Earlier this week Marketing ran a number of features on the significance of government tenders in the local market and what needs to improve.
And while agencies often bemoan the process, the significance of these pitches keeps most of them coming back, with tenders often ranging from tens of thousands to millions in budget.
As a result, any lapse in procurement has huge implications for agency partners. While Marketing spoke to key industry players on what could be done better, emails have also been streaming in response. Some have requested anonymity.
Richard Bleasdale, managing partner at The Observatory, said a procurement model similar to the UK government might be effective.
Bleasdale refers to the model used for all government ad industry tenders above Â£100,000, which focuses on a bi-annual tender process for places on a government-approved roster of agencies.
The purpose of the roster is to ensure the UK government has used expertise to identify and partner with the best agencies in each specialist area.

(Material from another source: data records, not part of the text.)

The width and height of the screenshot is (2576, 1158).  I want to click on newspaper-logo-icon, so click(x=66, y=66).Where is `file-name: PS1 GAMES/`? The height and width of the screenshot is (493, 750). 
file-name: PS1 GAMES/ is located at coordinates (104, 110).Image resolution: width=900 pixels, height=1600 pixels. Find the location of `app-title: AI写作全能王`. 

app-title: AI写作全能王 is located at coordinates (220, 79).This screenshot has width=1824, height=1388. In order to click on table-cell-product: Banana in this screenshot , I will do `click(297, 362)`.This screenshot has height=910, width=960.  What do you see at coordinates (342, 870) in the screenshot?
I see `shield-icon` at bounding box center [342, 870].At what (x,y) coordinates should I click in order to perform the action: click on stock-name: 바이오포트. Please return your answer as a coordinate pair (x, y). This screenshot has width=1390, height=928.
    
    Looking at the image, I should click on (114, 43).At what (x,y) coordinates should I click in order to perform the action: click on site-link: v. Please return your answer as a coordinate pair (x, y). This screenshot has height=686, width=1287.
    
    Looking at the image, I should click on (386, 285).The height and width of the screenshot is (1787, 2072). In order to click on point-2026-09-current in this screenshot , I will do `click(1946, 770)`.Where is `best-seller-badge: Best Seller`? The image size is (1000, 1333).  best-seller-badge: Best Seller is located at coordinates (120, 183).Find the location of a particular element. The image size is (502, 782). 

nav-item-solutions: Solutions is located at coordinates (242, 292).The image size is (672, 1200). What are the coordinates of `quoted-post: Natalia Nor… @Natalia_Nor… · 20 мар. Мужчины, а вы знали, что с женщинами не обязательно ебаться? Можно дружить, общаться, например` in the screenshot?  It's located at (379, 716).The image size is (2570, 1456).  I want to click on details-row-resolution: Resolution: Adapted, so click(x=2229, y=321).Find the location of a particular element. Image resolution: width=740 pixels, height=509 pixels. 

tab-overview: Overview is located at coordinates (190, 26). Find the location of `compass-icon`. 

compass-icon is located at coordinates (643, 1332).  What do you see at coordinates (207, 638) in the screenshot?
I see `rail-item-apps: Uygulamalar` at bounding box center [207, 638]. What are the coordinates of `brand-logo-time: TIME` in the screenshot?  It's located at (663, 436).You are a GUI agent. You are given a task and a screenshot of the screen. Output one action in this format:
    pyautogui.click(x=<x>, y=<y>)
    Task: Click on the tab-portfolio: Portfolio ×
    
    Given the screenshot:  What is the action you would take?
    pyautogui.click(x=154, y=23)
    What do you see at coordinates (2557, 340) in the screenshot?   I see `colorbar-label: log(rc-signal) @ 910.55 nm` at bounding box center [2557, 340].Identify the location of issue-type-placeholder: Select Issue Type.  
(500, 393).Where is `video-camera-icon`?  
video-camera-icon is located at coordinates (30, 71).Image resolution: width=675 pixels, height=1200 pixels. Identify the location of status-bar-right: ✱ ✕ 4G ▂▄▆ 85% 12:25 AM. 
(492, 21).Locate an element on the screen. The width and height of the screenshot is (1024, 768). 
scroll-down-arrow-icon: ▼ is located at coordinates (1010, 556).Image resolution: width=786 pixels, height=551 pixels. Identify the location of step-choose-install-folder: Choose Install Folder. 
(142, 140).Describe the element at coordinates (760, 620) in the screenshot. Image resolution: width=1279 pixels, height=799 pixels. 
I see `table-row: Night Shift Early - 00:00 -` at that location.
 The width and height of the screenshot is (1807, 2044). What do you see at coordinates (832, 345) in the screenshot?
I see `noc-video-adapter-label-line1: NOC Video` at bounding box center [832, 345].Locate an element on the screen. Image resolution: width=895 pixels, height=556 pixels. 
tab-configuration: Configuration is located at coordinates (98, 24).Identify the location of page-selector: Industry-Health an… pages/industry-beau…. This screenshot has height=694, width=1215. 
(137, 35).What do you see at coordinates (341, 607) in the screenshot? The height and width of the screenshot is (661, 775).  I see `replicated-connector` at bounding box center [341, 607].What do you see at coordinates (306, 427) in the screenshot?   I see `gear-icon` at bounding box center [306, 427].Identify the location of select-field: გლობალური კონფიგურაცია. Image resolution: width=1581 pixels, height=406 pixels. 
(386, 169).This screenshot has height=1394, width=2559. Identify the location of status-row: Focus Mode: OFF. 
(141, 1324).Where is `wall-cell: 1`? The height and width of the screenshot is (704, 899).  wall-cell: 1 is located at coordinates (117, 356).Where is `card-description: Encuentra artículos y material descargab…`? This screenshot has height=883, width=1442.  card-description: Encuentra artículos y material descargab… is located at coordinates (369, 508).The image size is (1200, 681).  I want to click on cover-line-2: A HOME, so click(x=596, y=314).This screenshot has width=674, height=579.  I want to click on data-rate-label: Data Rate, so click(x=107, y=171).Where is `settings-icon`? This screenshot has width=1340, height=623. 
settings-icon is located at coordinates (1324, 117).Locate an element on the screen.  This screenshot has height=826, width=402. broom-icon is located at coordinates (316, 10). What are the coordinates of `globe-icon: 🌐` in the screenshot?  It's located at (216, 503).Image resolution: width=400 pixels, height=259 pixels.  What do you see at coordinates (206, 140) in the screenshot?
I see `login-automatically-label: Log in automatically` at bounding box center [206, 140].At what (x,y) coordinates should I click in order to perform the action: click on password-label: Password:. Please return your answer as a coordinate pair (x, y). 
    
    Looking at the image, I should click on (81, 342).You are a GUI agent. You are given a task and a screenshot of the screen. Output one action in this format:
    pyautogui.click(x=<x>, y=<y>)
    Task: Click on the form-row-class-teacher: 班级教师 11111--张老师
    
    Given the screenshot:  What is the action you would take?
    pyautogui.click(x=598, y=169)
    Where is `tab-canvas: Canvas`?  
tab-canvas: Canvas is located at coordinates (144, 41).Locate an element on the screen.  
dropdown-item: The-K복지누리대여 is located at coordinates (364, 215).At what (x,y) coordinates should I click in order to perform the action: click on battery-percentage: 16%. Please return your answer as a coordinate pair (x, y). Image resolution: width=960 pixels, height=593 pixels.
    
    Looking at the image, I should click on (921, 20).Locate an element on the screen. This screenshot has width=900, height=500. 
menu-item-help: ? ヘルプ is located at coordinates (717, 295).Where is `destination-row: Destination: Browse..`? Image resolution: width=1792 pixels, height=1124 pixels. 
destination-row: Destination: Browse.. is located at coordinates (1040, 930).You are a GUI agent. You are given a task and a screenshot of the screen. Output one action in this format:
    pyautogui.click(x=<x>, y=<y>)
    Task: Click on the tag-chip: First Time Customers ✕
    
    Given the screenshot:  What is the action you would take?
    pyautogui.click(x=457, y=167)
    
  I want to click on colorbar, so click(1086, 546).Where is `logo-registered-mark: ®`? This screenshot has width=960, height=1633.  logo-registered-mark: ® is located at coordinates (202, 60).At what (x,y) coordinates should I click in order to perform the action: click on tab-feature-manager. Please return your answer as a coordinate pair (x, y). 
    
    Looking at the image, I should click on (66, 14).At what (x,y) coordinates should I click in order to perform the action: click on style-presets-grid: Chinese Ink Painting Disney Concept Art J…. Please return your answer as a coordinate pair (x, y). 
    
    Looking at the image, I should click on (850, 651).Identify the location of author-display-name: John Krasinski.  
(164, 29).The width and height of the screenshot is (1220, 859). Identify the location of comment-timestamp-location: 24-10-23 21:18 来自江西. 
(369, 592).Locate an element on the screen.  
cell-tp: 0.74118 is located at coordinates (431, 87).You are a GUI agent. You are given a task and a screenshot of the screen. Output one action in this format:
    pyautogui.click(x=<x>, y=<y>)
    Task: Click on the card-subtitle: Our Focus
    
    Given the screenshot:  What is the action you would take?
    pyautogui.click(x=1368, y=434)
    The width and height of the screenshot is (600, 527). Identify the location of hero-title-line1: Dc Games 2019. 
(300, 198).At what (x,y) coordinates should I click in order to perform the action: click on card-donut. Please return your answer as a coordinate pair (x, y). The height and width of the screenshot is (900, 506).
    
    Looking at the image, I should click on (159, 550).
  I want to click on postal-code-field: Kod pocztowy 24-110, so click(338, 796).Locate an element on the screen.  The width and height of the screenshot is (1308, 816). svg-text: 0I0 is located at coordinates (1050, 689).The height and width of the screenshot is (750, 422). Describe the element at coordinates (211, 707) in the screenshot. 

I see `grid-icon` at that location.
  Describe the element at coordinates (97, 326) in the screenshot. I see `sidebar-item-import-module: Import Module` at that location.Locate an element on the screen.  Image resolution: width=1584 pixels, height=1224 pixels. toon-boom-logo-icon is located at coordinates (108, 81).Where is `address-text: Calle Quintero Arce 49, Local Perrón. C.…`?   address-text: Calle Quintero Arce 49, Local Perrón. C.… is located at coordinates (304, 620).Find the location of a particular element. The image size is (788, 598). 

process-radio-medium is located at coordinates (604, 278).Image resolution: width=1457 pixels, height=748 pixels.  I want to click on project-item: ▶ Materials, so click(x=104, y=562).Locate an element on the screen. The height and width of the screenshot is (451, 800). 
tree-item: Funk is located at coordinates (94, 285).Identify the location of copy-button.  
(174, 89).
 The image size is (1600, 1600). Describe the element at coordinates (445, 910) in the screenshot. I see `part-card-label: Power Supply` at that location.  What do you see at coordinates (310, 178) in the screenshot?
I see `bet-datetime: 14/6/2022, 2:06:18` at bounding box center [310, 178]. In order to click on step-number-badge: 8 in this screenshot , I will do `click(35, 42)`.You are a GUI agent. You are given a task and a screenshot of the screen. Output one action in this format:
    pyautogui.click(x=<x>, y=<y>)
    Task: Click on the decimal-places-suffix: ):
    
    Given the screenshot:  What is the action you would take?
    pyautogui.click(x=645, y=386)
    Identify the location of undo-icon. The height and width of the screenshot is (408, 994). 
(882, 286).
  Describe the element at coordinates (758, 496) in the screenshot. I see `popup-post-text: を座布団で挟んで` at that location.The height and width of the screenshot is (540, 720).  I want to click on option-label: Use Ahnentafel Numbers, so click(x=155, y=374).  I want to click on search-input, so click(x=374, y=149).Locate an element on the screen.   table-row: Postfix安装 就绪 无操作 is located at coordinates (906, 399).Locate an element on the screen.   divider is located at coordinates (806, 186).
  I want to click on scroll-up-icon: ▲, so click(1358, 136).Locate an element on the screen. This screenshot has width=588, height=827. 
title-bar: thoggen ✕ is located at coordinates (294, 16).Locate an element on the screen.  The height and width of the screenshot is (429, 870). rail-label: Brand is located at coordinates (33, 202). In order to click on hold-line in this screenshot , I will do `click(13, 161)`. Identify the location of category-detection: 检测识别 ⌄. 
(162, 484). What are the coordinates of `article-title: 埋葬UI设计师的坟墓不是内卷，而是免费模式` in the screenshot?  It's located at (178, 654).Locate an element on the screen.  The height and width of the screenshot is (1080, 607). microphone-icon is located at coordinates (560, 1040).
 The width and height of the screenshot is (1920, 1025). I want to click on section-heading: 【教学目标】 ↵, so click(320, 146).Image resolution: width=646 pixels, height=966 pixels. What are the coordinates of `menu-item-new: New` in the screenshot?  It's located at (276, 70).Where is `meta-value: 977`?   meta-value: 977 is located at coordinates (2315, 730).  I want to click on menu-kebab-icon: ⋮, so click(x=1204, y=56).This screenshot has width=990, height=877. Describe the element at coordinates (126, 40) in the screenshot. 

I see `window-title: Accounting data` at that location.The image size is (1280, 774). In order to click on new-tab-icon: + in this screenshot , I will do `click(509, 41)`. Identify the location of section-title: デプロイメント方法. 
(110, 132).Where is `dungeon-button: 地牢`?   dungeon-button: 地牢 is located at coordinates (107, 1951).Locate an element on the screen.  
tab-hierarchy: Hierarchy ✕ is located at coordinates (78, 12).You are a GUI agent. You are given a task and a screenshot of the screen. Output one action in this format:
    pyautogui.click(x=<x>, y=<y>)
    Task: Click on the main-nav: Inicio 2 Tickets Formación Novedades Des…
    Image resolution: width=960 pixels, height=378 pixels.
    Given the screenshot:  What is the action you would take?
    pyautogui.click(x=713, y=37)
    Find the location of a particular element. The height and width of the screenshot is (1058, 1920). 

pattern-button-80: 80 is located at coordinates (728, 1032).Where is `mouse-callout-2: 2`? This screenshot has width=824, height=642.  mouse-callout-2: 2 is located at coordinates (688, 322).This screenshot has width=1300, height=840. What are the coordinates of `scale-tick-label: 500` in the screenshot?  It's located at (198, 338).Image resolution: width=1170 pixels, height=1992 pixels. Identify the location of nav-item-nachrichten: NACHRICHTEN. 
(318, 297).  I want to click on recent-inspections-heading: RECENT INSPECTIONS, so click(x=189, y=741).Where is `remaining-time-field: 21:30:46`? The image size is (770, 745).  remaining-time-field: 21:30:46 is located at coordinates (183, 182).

It also consists of agreed fees for working on government projects – and standard performance levels, expectations and ways of working for both the agencies and these government bodies.
Government departments then select from this focused group of specialists knowing that their choice is the best in that discipline area.
“This should lead to much faster, more straightforward and much more focused selection processes, and ensure government departments/bodies are working with motivated and high quality partners.”
This also means only having to go through the whole process of investing to try and get on the roster once every two years, for agencies.
“If you do get on, then you should be assured of a reasonable return and the opportunities to prove your value.
“If you don’t, you can focus on other opportunities and not keep chasing your tail on month after month government pitches,” he said.
One agency professional who asked to remain anonymous said a lot of decision makers in government do not really the difference between vendors and agencies and treat them all the same way.
“The government has the funds and will not hesitate to invest in this and our fraternity must make ourselves heard. This is a good opportunity.
“Now that this subject has the attention of the Minister, we should ask them to set up training sessions and talks for concerned people and bring about an awakening.
Another, speaking on the basis of anonymity, added local tenders have been awarded to foreign agencies at a fraction of the market rate.
“In particular, a project on local Singapore history and culture project was awarded to an Indonesian agency for SG$30,000. The average bid of the other three shortlisted agencies was SG$68,000.
“My hope would be for government agencies to at least offer a nominal sum to cover running costs for shortlisted candidates.”